Researchers from MIT and the Institute of Science and Technology Austria have developed a computational technique that makes it easier for a user to quickly design a metamaterial cell from smaller building blocks and then evaluate the resulting metamaterial’s properties.
Engineers are constantly searching for materials with novel, desirable property combinations. For example, an ultra-strong, lightweight material could be used to make airplanes and cars more fuel-efficient, or a material that’s porous and biomechanically friendly could be useful for bone implants.
Cellular metamaterials – artificial structures composed of units, or cells, that repeat in various patterns – can help achieve these goals. But it’s difficult to know which cellular structure will lead to the desired properties. Even if one focuses on structures made of smaller building blocks such as interconnected beams or thin plates, there are an infinite number of possible arrangements to consider. So, engineers can manually explore only a small fraction of all the cellular metamaterials that are hypothetically possible.
The new approach, like a specialised CAD (computer-aided design) system for metamaterials, allows an engineer to quickly model even very complex metamaterials and experiment with designs that may have otherwise taken days to develop. The user-friendly interface also enables the user to explore the entire space of potential metamaterial shapes, since all of the possible building blocks are at their disposal.

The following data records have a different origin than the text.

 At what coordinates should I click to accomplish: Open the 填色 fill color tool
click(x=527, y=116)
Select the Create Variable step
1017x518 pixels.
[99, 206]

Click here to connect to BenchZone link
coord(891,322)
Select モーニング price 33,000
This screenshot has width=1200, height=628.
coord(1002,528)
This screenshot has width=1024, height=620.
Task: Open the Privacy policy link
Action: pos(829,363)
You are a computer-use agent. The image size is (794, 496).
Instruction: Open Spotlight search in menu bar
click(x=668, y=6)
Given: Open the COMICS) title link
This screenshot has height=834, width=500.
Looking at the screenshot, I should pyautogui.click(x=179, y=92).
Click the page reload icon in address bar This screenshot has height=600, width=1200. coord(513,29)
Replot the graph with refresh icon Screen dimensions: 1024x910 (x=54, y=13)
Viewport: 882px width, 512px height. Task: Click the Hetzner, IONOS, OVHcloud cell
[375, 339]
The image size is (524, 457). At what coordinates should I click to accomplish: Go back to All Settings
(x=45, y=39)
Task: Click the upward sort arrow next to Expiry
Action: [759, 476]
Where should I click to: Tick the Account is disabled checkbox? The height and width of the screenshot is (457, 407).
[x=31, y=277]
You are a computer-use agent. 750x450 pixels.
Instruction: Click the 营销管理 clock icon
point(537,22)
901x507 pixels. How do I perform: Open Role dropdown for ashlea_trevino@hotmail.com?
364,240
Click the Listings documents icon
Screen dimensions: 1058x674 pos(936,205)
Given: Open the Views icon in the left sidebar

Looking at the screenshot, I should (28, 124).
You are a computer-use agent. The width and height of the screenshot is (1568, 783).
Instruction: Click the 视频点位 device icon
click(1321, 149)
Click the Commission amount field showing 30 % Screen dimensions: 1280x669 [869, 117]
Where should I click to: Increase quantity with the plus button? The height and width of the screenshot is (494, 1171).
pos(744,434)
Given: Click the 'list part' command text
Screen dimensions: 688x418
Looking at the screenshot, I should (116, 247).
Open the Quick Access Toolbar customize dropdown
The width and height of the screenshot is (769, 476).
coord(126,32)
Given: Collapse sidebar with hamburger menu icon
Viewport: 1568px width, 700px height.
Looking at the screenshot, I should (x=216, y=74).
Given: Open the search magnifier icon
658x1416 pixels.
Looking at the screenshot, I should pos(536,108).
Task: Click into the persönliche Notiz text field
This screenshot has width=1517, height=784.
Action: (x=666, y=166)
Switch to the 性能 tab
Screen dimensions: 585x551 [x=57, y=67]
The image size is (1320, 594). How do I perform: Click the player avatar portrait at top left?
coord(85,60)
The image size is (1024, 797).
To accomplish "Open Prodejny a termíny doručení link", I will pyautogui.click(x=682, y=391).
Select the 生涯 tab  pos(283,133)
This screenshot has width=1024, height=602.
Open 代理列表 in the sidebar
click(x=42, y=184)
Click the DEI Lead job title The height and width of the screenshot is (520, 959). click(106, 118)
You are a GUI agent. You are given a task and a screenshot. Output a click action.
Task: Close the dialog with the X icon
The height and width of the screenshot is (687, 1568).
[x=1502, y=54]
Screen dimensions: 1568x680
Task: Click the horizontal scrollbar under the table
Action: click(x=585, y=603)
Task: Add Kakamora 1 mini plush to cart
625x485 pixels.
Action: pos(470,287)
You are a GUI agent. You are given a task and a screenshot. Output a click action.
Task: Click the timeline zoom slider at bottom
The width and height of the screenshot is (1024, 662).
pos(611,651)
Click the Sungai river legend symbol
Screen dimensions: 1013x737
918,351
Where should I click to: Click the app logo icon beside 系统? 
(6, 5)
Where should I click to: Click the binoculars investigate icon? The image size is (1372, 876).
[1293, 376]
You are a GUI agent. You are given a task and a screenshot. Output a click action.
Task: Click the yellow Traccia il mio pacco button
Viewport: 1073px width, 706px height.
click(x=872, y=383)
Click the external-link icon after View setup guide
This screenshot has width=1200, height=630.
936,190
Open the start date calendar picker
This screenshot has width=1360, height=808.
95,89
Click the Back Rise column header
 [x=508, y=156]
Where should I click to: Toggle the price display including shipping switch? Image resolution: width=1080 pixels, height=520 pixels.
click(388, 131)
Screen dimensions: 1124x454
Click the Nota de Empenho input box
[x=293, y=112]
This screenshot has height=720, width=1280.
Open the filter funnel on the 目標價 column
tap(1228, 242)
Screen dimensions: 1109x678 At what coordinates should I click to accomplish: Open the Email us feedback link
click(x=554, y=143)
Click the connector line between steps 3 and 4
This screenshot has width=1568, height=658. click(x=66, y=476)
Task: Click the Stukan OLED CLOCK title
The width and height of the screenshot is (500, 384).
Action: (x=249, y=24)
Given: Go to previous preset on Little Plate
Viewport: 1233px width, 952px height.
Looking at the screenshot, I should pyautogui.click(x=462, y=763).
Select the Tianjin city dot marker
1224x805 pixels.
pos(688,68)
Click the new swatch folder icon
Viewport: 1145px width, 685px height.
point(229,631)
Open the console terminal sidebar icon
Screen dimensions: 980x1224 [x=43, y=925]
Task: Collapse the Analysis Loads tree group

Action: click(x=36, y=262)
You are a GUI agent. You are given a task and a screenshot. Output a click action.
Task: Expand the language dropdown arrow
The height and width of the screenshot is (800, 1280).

‘We came up with a representation that can cover all of the different shapes engineers have traditionally shown interest in. Because you can build them all the same way, that means you can switch between them more fluidly,’ said MIT electrical engineering and computer science graduate student Liane Makatura.
When a scientist develops a cellular metamaterial, she typically begins by choosing a representation that will be used to describe her potential designs. This choice determines the set of shapes that will be available for exploration.
For instance, she may choose a technique that represents metamaterials using many interconnecting beams. However, this prevents her from exploring metamaterials based on other elements, such as thin plates or 3D structures such as spheres. Those shapes are given by different representations, but until now, there hasn’t been a unified way to describe all shapes in one method.
‘By choosing a specific subspace ahead of time, you limit your exploration and introduce a bias based on your intuition. While this can be useful, intuition can be incorrect, and some of the other shapes may have also been worth exploring for your particular application,” said Makatura.
She and her collaborators took a step back and closely examined different metamaterials. They saw that the shapes that comprise the overall structure could be easily represented by lower-dimensional shapes – a beam could be reduced to a line or a thin-shell could be compressed to a flat surface.
They also noticed that cellular metamaterials often have symmetries, so only a small part of the structure needs to be represented. The rest can be built by rotating and mirroring that initial piece.
‘By combining those two observations, we arrived at this idea that cellular metamaterials could be well represented as a graph structure,’ said Makatura.
With the new graph-based representation, a user builds a metamaterial skeleton using building blocks that are created by vertices and edges. For instance, to create a beam structure, one places a vertex at each end point of the beam and connects them with a line.
The user then employs a function over that line to specify the thickness of the beam, which can be varied so one part of the beam is thicker than another.
The process for surfaces is similar – the user marks the most important features with vertices and then chooses a solver that infers the rest of the surface.
These easy-to-use solvers even allow users to quickly construct a highly complex type of metamaterial, called a triply periodic minimal surface (TPMS). These structures are incredibly powerful, but the process usually used to develop them is arduous and prone to failure.
‘With our representation, you can also start combining these shapes. Perhaps a unit cell containing both a TPMS structure and a beam structure could give you interesting properties. But so far, those combinations really haven’t been explored to any degree,’ said Makatura.
At the end of the process, the system outputs the entire graph-based procedure, showing every operation the user took to reach the final structure. Within the user interface, designers can preview the current structure at any point in the building procedure and directly predict certain properties, such as its stiffness. Then, the user can iteratively tweak some parameters and evaluate it again until a suitable design is reached.
The researchers used their system to recreate structures that spanned many unique classes of metamaterials. Once they had designed the skeletons, each metamaterial structure took only seconds to generate.
They also created automated exploration algorithms, giving each a set of rules and then turning it loose in their system. In one test, an algorithm returned more than 1,000 potential truss-based structures in about an hour.
In addition, the researchers conducted a user-study with ten individuals who had little prior experience modelling metamaterials. The users were able to successfully model all six structures they were given, and most agreed that the procedural graph representation made the process easier.
‘Our representation makes all sorts of structures more accessible to people. We were especially pleased with users’ ability to generate TPMS. These complex structures are usually difficult even for experts to generate. Still, one TPMS in our study had the lowest average modelling time out of all six structures, which was surprising and exciting,” said Makatura.
In the future, the researchers want to enhance their technique by incorporating more complex skeleton-thickening procedures, so the system can model a wider variety of shapes. They also want to continue exploring the use of automatic generation algorithms.
And in the long term, they would like to use this system for inverse design, where one would specify desired material properties and then use an algorithm to find the optimal metamaterial structure.